Consultants were asked to assess each of the real-world cases as if they had seen the patient in clinic themselves using a standardised questionnaire (Appendix 1). Briefly, they were asked to provide a single primary diagnosis, a differential diagnosis if relevant, and to rate their diagnostic certainty on a 1-10 Likert scale (1=Completely uncertain, 10=Completely certain). They were asked whether they would arrange any investigations and, if so, to specify them. Diagnostic peer-agreement was defined on an ordinal scale of 4 to 1 for each case as follows: 4= concordant diagnoses between all four consultants; 3= concordance between three consultants; 2= concordance between two consultants; 1=complete discordance. Similarly, for each case, each individual consultant was assigned a diagnostic agreement score: 3=all three colleagues agree with their diagnosis; 2=two other consultants agree; 1=one other consultant agrees, 0= no other consultants agree.
Essentially identical diagnoses with minor differences in wording, judged clinically unimportant by the two principal authors (CA, TJ), were categorized as agreement. At the end of the study, the importance of any variance in diagnoses for each case was assessed by the consultant in charge of clinical care on a six-point Likert scale, taking into account subsequent investigation results and clinical follow-up data when available, and making an overall judgement as follows: 1= Discordant diagnoses could result in a very important difference in management with potentially severe consequences e.g. in patient with a headache, migraine versus glioblastoma; 2=A difference in management could result with potentially serious consequences e.g. epilepsy versus dissociative non-epileptic attacks; 3=A difference in management could result but with less serious potential consequence e.g. migraine versus tension headache; 4=A difference in management could result but with less immediate management consequences e.g. Parkinson’s disease dementia versus Lewy body dementia; 5=A difference in wording but no meaningful difference in management e.g. tremor secondary to basal ganglia haemorrhage vs vascular parkinsonism; 6=Complete concordance. Percentages in each category were reported. Categories 1 and 2 were combined to define cases with important potential differences in clinical management. Data were reported for the cohort as a whole and by disease group.

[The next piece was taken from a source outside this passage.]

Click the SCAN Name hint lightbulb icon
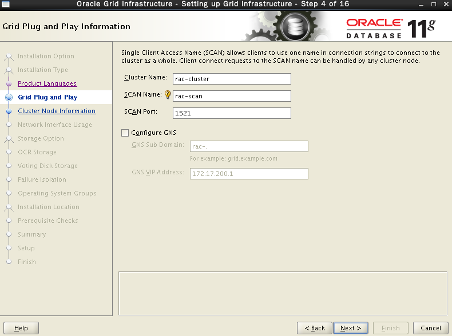452x336 pixels. [168, 95]
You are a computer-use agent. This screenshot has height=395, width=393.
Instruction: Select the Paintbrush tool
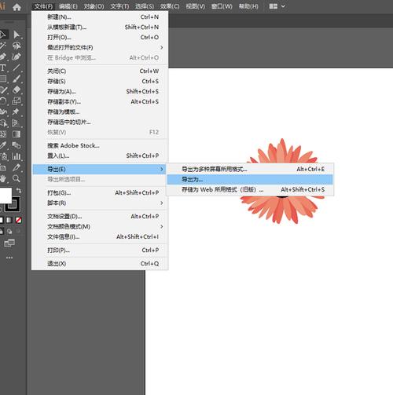point(17,79)
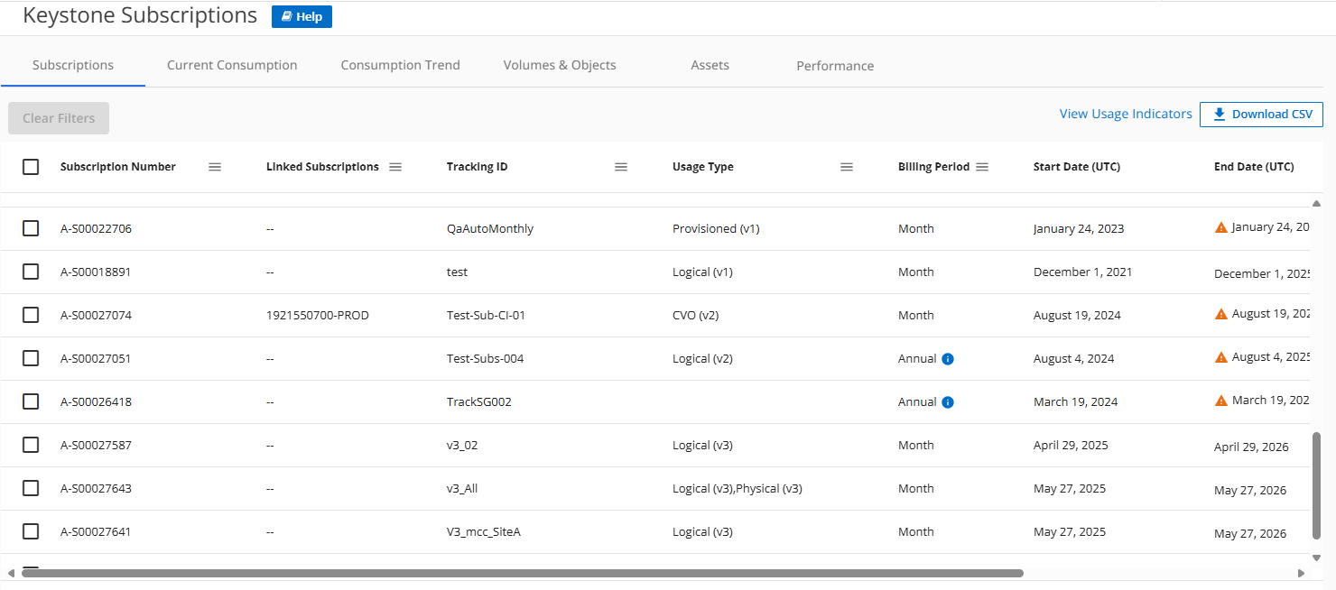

Mean diagnostic certainty was calculated, with standard deviations, for each consultant for each disease group. Logistic regression models were applied using IBM SPSS Statistics for Windows, version 25 (IBM Corp, Ill., USA) to assess associations between diagnostic certainty, agreement and whether investigations were requested. The following metrics were reported for each individual rater: years’ experience; number and percentage of cases investigations were arranged; mean investigations arranged per case; mean and median diagnostic agreement (with standard deviations); and Spearman’s correlation coefficients between diagnostic agreement and diagnostic certainty (as a surrogate measure of accuracy of judgement of case difficulty). Ordinal logistic regression models were performed post-hoc to further explore associations between diagnostic agreement and diagnostic certainty, with diagnostic agreement entered as the dependent variable. In this model, a negative regression coefficient indicates that an increase in the independent variable (diagnostic certainty) is associated with an increase in the dependent variable (diagnostic agreement). Binary logistic regression models were performed to explore associations between the decision to arrange investigations and diagnostic certainty, with decision to investigate (yes/no) specified as the categorical dependent variable. In this model, a negative regression coefficient indicates that an increase in the independent variable (diagnostic certainty) is associated with lower odds of arranging investigations (i.e. dependent variable score=0 rather than 1). Odds ratios with associated 95% confidence intervals and p values were reported. P<0.05 was considered statistically significant.